Contrairement aux fumeuses « analyses » de Patrick Lagacé, les premiers secours à la population haïtienne sont le fait des Haïtiens eux-mêmes, qui en cela ont précédé l’indispensable solidarité internationale.
On imagine mal comment de fieffés « menteurs » et « bullshiteurs », des êtres aussi indolents, « brutaux » et « fatalistes » aient pu, les mains nues, s’attaquer immédiatement aux gravats, secourir les blessés, trouver de rares médicaments…
Faudrait-il de surcroît mettre en lumière l’empressement manifeste de plusieurs médecins et infirmières d’origine haïtienne du Canada et des États-Unis qui, sans hésiter, et dès les premières heures, sont allés porter secours à leurs compatriotes en détresse?
De manière soutenue, la presse audiovisuelle canadienne et américaine en a témoigné avec retenue, respect et admiration.
B) Le drame haïtien habite toute la population québécoise et toute la société canadienne.
En tenant également compte des liens historiques entre le Canada et Haïti, qui remontent au 19e siècle, le séisme du 12 janvier 2010 interpelle la conscience citoyenne des Québécois et des Canadiens.
C’est précisément cela que Patrick Lagacé ne tolère pas et qui alimente, une fois de plus, son intolérance, son aveuglement, ses demi-vérités, sa fascination pour l’amalgame raciste et xénophobe lorsqu’il écrit sur Haïti.
Le journaliste de La Presse va à contre-courant de l’immense engagement solidaire dont les Québécois et les Canadiens ont fait preuve ces deux dernières semaines à l’égard des victimes du séisme.
Et c’est un enfant de 6 ans, «Super Émile», qui, sans le savoir, lui répond avec l’intelligence du cœur: « En 24 heures, tout seul et de son propre chef, Émile a pris le téléphone, appelé grand-papa, grand-maman et à peu près tous les membres de la famille pour amasser des sous destinés aux victimes du séisme en Haïti. Au moment où j'écris ces lignes, il a déjà 165$ à remettre à la Croix-Rouge » (Tristan Malavoy-Racine, magazine Voir, « Le blogue de Tristan – Super Émile et Haïti », Montréal, 21 janvier 2010).

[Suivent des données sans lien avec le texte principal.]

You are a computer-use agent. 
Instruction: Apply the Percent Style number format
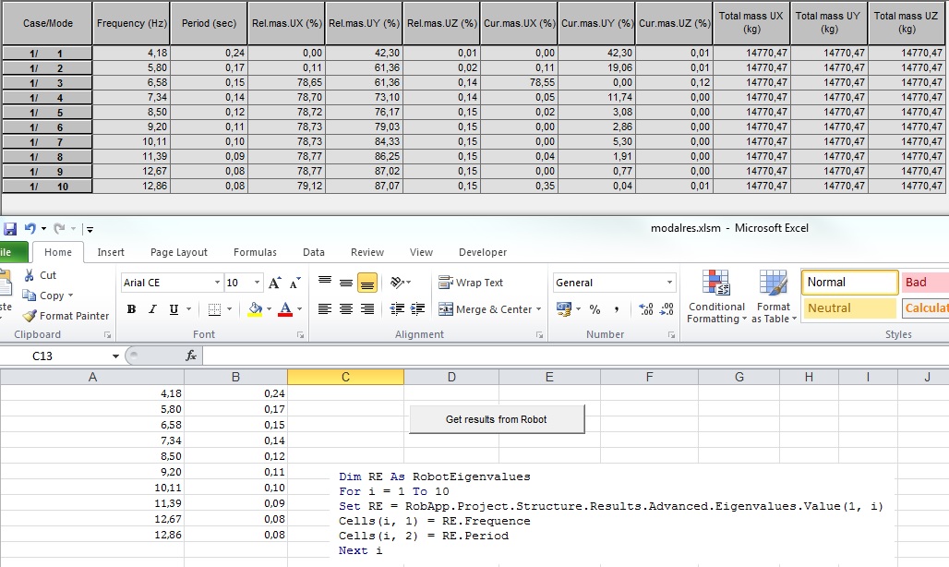(595, 310)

Pour conclure, je retiendrai que :
- La Presse a certainement commis une grave erreur de jugement en envoyant Patrick Lagacé couvrir le séisme qui a frappé Haïti;
- le journalisme de poubelle, superficiel et sensationnaliste, constitue une violation du droit des lecteurs à une information de qualité;
- le journalisme de poubelle pratiqué par l’agaçant Patrick est manifestement, pour les victimes du séisme en Haïti, un déni d’humanité et la scabreuse éthique qu’il est le seul à défendre frise l’indécence;
- ses élucubrations ne contribuent pas à mieux faire comprendre le drame haïtien aux lecteurs de La Presse; et en cela aussi, ses prestations journalistiques sont d’une lamentable médiocrité;
- contrairement à l’agaçant Patrick, de manière générale les journalistes canadiens –notamment ceux de Radio Canada et de TVA –, ont fait un travail remarquable, objectif, documenté, en couvrant jour après jour les derniers événements et en donnant voix à la formidable solidarité manifestée envers Haïti par les Québécois et les Canadiens.

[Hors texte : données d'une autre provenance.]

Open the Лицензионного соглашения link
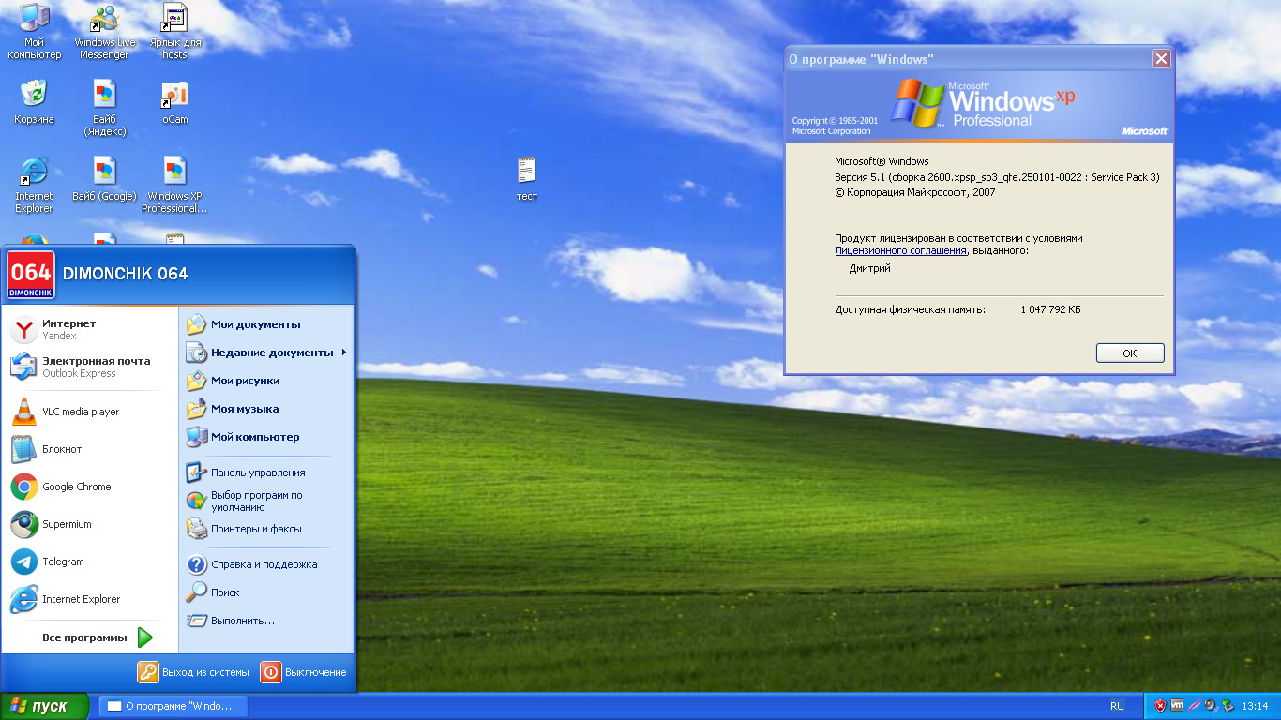 tap(900, 250)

Le mythe du nègre « bon sauvage » – menteur et brutal, indolent, fataliste et paresseux –, naguère invalidé par Anténor Firmin ( « De l'égalité des races humaines ») et Lévi-Strauss (« Tristes tropiques »), semble avoir la dent longue.
Libre à un journaliste en quête de reconnaissance sensationnaliste de le colporter. À son insu, pourtant, l’agaçant Patrick nous oblige à interpeller la sagesse des peuples et du Poète: en tout temps et davantage en cas de sinistre, mieux vaut cultiver ce qui nous rassemble. Au premier chef, le respect mutuel et le combat citoyen pour la dignité.
(Nota : l'auteur est linguiste-terminologue et poète. Dernières publications : « En haute rumeur des siècles », poésie, 2009, éd. Triptyque; « Poème du décours », poésie, janvier 2010, éd. Triptyque.)